It would be phenomenal boost to local economies and more small business. Let's do a bit of math. The farm I buy from locally has a full beef on the hangar at 730 pounds. Our household of 2 might buy 40# per year (but I think it's less). For ease, let's call us the standard. That animal will provide beef to 18 households. 1 animal on average needs 1 acre to graze (this stat is from my farmgirl days in the 70s). Not a problem in rural states. I'm not sure what our cities of greater than 500k peeps will do but I think there is enough land within 200 miles of most locations to do it.
Remember, until corporate growers came to be, meat WAS grown and sold this way but the small farmer families got chased out of business.
The best thing peeps can do is return to buy local.

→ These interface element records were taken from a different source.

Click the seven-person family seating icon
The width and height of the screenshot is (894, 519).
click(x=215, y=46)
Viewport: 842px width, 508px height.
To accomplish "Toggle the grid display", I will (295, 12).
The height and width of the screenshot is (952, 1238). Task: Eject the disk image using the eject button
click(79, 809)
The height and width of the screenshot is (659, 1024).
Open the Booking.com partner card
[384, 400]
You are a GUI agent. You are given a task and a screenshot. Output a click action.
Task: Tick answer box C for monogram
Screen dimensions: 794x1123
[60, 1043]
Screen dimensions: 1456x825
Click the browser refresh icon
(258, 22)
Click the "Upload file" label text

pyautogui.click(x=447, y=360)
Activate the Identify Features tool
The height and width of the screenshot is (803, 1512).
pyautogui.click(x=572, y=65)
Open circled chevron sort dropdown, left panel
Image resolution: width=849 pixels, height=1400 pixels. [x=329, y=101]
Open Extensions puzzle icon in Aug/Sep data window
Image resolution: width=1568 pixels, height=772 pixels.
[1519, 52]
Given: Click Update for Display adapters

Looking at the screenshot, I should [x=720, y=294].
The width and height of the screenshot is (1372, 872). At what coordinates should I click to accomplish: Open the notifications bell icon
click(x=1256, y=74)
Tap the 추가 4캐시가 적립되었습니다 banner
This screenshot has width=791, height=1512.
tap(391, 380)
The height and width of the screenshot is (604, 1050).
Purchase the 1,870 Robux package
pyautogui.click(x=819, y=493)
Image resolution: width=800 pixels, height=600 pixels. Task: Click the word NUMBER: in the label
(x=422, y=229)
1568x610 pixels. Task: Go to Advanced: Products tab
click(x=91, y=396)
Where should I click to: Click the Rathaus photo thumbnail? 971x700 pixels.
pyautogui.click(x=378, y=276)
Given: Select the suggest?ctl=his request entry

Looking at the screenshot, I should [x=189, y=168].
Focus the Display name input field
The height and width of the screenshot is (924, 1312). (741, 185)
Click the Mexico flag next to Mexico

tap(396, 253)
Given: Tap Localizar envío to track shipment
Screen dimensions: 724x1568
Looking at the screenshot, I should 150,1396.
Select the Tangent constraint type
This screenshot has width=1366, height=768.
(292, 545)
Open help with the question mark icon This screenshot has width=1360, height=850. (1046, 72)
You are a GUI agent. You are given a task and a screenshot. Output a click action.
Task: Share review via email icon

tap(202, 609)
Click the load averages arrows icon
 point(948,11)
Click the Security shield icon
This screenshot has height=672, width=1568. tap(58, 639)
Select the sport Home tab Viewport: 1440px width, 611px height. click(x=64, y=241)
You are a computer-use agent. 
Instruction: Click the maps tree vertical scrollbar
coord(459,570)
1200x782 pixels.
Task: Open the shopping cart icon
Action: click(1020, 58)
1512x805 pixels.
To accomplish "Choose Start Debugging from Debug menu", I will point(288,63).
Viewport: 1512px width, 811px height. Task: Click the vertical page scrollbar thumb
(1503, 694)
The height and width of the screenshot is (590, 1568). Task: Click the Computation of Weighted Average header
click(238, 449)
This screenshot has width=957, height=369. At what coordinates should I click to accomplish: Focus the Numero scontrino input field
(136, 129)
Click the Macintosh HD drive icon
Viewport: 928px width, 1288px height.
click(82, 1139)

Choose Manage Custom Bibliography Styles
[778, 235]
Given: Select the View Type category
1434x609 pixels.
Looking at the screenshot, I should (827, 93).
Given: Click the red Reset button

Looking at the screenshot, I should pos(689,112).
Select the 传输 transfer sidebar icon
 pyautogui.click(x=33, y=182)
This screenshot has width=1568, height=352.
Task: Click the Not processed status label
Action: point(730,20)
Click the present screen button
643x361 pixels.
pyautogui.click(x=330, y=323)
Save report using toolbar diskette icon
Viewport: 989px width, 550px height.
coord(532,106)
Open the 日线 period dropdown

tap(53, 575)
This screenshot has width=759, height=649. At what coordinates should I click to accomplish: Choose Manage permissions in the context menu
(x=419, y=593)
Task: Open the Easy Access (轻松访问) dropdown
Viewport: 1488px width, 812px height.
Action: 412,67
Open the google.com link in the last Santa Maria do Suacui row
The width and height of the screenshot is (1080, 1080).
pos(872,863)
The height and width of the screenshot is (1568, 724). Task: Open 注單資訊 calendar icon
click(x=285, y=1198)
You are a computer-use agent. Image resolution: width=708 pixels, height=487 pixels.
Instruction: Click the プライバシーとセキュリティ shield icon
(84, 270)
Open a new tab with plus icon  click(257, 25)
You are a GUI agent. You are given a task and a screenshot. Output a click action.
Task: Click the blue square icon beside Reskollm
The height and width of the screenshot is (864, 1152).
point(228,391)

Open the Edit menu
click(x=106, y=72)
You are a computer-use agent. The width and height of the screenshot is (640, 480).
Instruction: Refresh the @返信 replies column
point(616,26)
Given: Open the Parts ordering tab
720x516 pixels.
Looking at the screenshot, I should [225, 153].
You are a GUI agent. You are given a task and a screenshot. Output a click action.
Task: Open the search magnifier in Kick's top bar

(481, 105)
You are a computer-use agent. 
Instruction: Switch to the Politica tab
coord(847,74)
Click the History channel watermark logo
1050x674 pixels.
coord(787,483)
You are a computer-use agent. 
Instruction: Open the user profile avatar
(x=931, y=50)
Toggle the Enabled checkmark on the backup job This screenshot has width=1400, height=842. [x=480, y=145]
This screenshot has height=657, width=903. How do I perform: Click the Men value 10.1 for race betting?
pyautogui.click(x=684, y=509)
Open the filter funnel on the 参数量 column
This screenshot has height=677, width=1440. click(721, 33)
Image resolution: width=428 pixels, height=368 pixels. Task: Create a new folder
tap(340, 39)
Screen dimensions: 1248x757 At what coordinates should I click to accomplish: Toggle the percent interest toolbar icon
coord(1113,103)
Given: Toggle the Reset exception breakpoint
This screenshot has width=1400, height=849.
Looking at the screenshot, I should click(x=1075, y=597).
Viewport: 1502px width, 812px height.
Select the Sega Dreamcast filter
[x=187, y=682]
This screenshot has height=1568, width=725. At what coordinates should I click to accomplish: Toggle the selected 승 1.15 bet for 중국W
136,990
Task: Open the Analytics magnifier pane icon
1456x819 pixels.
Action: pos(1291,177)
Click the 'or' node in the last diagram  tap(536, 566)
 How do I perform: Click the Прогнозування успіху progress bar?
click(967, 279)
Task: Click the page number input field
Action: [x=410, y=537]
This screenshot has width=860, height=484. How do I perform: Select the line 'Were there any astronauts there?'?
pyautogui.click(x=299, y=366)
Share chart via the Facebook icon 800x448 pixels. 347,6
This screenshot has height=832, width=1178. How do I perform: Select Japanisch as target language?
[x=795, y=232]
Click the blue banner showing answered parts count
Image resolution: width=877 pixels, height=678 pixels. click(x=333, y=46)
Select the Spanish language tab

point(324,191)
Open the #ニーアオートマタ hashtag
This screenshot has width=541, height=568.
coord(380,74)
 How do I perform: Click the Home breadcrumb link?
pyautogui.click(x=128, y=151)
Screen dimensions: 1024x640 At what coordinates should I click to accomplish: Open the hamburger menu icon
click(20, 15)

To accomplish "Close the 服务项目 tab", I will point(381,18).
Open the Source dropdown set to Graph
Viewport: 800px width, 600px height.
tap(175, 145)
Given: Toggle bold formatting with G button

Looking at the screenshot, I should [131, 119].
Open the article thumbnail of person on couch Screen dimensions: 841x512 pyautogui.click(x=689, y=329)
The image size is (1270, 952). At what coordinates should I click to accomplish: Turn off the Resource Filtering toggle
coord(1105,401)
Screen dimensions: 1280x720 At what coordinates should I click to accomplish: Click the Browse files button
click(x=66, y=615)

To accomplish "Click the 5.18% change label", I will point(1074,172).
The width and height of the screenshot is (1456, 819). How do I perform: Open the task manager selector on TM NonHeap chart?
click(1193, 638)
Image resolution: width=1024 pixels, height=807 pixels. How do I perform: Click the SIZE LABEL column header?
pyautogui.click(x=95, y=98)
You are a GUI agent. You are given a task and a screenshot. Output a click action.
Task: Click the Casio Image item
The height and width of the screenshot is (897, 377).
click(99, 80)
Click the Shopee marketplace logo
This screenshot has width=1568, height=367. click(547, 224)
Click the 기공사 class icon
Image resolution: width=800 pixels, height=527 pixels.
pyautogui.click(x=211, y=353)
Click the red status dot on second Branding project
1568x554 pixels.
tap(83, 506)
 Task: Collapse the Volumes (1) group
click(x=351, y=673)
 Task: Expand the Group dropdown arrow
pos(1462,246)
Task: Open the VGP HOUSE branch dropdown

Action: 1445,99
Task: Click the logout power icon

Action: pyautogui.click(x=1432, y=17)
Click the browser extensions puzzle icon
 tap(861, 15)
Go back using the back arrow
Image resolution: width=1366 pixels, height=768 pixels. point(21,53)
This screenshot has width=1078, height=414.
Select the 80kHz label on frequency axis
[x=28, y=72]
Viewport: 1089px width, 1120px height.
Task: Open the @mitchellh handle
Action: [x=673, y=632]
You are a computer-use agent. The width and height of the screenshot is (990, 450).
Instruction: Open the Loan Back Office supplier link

Chase those giant suckers out of business and locals will farm again because it will be a livable wage again. And hopefully it will appeal to youngsters?
A girl can dream.................right?
Stocking rates vary hugely with location. In New Mexico, it’s 50 acres per cow. Where I live, in some areas it’s an acre per cow-calf pair, if you go to other parts of the state you are looking at 25-75 acres per pair.
Hmmm... interesting, but now that you mention it, not surprising that it would vary so much.
All told, I wonder if we could support 7,111,111 cows in the USA at any given time. Though I guess it might be less cows than that because some people don't eat cows.
But then again, maybe it would need to be more cows as some (such as myself) eat dairy products.
Interesting stuff, for sure. The USA has about 2.4 billion acres of land.
Oh, I have an interesting question. You might know off-hand. Like you said, one cow feeds beef to 18 households approximately. Suppose no one ate cows but rather just consumed the cow's dairy products. How many cows would it take to provide dairy products for 18 households?